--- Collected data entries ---
···

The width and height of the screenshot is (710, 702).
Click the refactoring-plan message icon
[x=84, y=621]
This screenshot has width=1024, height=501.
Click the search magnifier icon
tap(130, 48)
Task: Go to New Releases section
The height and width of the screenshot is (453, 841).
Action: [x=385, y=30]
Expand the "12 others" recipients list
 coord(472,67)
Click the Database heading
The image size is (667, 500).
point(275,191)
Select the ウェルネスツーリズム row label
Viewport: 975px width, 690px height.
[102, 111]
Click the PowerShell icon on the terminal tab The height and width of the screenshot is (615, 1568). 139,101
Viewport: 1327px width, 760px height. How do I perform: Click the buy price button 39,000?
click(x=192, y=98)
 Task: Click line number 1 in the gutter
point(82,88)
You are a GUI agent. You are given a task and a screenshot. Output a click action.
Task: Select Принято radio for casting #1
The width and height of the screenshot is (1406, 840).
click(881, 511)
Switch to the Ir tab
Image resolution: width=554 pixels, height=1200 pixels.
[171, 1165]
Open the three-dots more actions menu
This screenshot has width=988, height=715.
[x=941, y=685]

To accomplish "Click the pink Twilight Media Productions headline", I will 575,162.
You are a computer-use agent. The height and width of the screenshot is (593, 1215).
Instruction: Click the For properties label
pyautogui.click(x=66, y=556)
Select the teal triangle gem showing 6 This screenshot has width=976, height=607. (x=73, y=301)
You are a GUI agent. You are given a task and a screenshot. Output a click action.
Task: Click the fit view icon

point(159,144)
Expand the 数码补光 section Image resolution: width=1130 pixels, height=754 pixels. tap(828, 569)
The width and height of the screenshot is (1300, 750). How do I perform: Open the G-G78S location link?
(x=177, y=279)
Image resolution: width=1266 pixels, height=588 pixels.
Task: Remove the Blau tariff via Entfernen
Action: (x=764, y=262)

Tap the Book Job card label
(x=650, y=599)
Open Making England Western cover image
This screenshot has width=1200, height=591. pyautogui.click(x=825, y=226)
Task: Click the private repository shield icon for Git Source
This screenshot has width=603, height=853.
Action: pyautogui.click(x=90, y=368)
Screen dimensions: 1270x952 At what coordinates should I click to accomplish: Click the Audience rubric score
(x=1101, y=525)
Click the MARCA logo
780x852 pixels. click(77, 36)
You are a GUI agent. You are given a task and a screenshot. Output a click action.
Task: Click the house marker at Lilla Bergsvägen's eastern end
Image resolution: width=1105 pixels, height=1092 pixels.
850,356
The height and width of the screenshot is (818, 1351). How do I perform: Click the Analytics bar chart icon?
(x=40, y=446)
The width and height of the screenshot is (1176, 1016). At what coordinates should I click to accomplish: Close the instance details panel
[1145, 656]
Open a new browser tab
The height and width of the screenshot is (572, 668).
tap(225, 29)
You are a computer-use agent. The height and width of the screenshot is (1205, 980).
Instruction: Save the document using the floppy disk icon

···

--- How to complete this task ---
Every entry is to be repeated precisely as it stands.

--- Problem solution ---
The width and height of the screenshot is (710, 702).
Click the refactoring-plan message icon
[x=84, y=621]
This screenshot has width=1024, height=501.
Click the search magnifier icon
tap(130, 48)
Task: Go to New Releases section
The height and width of the screenshot is (453, 841).
Action: [x=385, y=30]
Expand the "12 others" recipients list
 coord(472,67)
Click the Database heading
The image size is (667, 500).
point(275,191)
Select the ウェルネスツーリズム row label
Viewport: 975px width, 690px height.
[102, 111]
Click the PowerShell icon on the terminal tab The height and width of the screenshot is (615, 1568). 139,101
Viewport: 1327px width, 760px height. How do I perform: Click the buy price button 39,000?
click(x=192, y=98)
 Task: Click line number 1 in the gutter
point(82,88)
You are a GUI agent. You are given a task and a screenshot. Output a click action.
Task: Select Принято radio for casting #1
The width and height of the screenshot is (1406, 840).
click(881, 511)
Switch to the Ir tab
Image resolution: width=554 pixels, height=1200 pixels.
[171, 1165]
Open the three-dots more actions menu
This screenshot has width=988, height=715.
[x=941, y=685]

To accomplish "Click the pink Twilight Media Productions headline", I will 575,162.
You are a computer-use agent. The height and width of the screenshot is (593, 1215).
Instruction: Click the For properties label
pyautogui.click(x=66, y=556)
Select the teal triangle gem showing 6 This screenshot has width=976, height=607. (x=73, y=301)
You are a GUI agent. You are given a task and a screenshot. Output a click action.
Task: Click the fit view icon

point(159,144)
Expand the 数码补光 section Image resolution: width=1130 pixels, height=754 pixels. tap(828, 569)
The width and height of the screenshot is (1300, 750). How do I perform: Open the G-G78S location link?
(x=177, y=279)
Image resolution: width=1266 pixels, height=588 pixels.
Task: Remove the Blau tariff via Entfernen
Action: (x=764, y=262)

Tap the Book Job card label
(x=650, y=599)
Open Making England Western cover image
This screenshot has width=1200, height=591. pyautogui.click(x=825, y=226)
Task: Click the private repository shield icon for Git Source
This screenshot has width=603, height=853.
Action: pyautogui.click(x=90, y=368)
Screen dimensions: 1270x952 At what coordinates should I click to accomplish: Click the Audience rubric score
(x=1101, y=525)
Click the MARCA logo
780x852 pixels. click(77, 36)
You are a GUI agent. You are given a task and a screenshot. Output a click action.
Task: Click the house marker at Lilla Bergsvägen's eastern end
Image resolution: width=1105 pixels, height=1092 pixels.
850,356
The height and width of the screenshot is (818, 1351). How do I perform: Click the Analytics bar chart icon?
(x=40, y=446)
The width and height of the screenshot is (1176, 1016). At what coordinates should I click to accomplish: Close the instance details panel
[1145, 656]
Open a new browser tab
The height and width of the screenshot is (572, 668).
tap(225, 29)
You are a computer-use agent. The height and width of the screenshot is (1205, 980).
Instruction: Save the document using the floppy disk icon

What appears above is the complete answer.